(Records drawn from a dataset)
※

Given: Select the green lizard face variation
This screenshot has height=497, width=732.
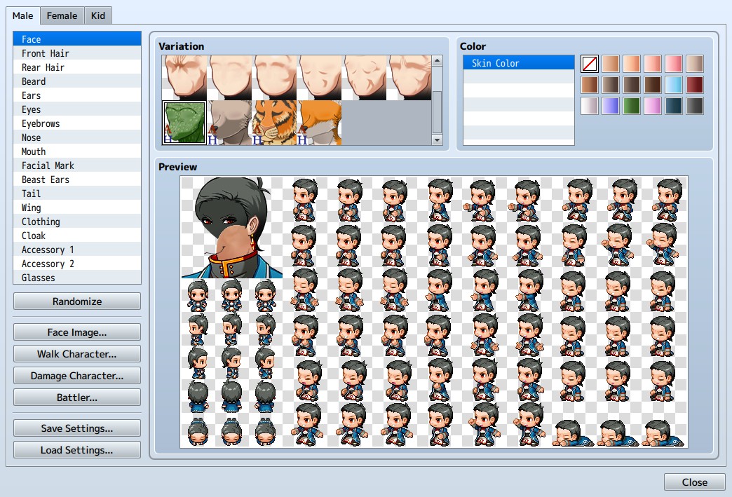Looking at the screenshot, I should [x=184, y=123].
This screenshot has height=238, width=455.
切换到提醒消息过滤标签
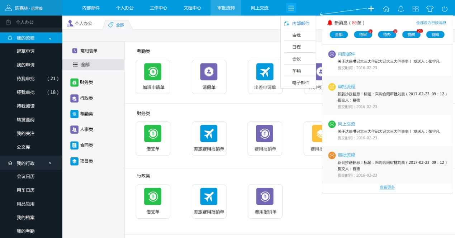tap(411, 34)
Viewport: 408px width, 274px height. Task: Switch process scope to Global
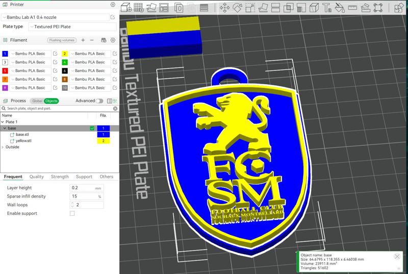[37, 101]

※

[TASK GOAL]
Return all the records above exactly, pictures omitted.

[RESULT FOR THIS EXERCISE]
Given: Select the green lizard face variation
This screenshot has height=497, width=732.
Looking at the screenshot, I should [x=184, y=123].
This screenshot has height=238, width=455.
切换到提醒消息过滤标签
tap(411, 34)
Viewport: 408px width, 274px height. Task: Switch process scope to Global
[37, 101]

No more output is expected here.